When you look at the methods used by industry-funded trials, that they're actually better than independently sponsored trials. And yet, they always manage to get the result that they want. So how does this work? How can we explain this strange phenomenon? Well it turns out that what happens is the negative data goes missing in action; it's withheld from doctors and patients. And this is the most important aspect of the whole story. It's at the top of the pyramid of evidence. We need to have all of the data on a particular treatment to know whether or not it really is effective. And there are two different ways that you can spot whether some data has gone missing in action. Reboxetine is a drug that I myself have prescribed to patients. And I'm a very nerdy doctor. I hope I try to go out of my way to try and read and understand all the literature. I read the trials on this. They were all positive. They were all well-conducted. I found no flaw. Unfortunately, it turned out, that many of these trials were withheld. In fact, 76 percent of all of the trials that were done on this drug were withheld from doctors and patients. Now if you think about it, if I tossed a coin a hundred times, and I'm allowed to withhold from you the answers half the times, then I can convince you that I have a coin with two heads. If we remove half of the data, we can never know what the true effect size of these medicines is.

And this is not an isolated story. Around half of all of the trial data on antidepressants has been withheld, but it goes way beyond that. The Nordic Cochrane Group was trying to get a hold of the data on that to bring it all together. The Cochrane Groups are an international nonprofit collaboration that produces systematic reviews of all of the data that has ever been shown. And they need to have access to all of the trial data. But the companies withheld that data from them, and so did the European Medicines Agency for three years.

This is a problem that is currently lacking a solution. And to show how big it goes, this is a drug called Tamiflu, which governments around the world have spent billions and billions of dollars on. And they spend that money on the promise that this is a drug which will reduce the rate of complications with flu. We already have the data showing that it reduces the duration of your flu by a few hours. But I don't really care about that. Governments don't care about that. I'm very sorry if you have the flu, I know it's horrible, but we're not going to spend billions of dollars trying to reduce the duration of your flu symptoms by half a day.
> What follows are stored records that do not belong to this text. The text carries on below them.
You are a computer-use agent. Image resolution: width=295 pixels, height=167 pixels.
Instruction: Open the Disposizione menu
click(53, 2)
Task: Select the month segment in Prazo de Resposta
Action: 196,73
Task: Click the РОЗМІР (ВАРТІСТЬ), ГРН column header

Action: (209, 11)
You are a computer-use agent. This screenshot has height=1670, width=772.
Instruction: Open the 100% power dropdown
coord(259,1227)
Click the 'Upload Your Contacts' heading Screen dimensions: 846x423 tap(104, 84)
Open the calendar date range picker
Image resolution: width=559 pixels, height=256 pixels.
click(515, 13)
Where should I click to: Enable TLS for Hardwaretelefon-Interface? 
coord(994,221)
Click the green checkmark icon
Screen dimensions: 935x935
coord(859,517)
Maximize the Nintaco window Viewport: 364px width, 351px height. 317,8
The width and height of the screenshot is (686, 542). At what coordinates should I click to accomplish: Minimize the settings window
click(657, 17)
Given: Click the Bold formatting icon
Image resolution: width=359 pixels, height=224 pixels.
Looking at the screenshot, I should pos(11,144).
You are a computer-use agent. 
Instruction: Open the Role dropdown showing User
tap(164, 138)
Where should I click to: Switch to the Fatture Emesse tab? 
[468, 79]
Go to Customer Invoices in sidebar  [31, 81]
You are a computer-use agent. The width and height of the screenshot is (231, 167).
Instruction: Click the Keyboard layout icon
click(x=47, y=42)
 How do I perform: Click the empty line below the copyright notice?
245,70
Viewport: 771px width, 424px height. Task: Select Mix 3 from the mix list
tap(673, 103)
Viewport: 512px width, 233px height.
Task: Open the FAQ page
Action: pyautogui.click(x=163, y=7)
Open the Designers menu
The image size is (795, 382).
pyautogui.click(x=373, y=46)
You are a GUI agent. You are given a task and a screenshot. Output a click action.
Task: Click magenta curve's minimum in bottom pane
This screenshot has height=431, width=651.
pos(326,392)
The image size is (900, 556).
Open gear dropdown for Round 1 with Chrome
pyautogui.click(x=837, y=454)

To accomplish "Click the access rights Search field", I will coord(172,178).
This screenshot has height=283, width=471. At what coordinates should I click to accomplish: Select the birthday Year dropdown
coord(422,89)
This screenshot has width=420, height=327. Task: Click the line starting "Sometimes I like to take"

We prescribe these drugs, we stockpile them for emergencies on the understanding that they will reduce the number of complications, which means pneumonia and which means death. The infectious diseases Cochrane Group, which are based in Italy, has been trying to get the full data in a usable form out of the drug companies so that they can make a full decision about whether this drug is effective or not, and they've not been able to get that information. This is undoubtedly the single biggest ethical problem facing medicine today. We cannot make decisions in the absence of all of the information."

The conference was very interesting and it was good to be able to network with colleagues from across healthcare and hear so many informative presentations.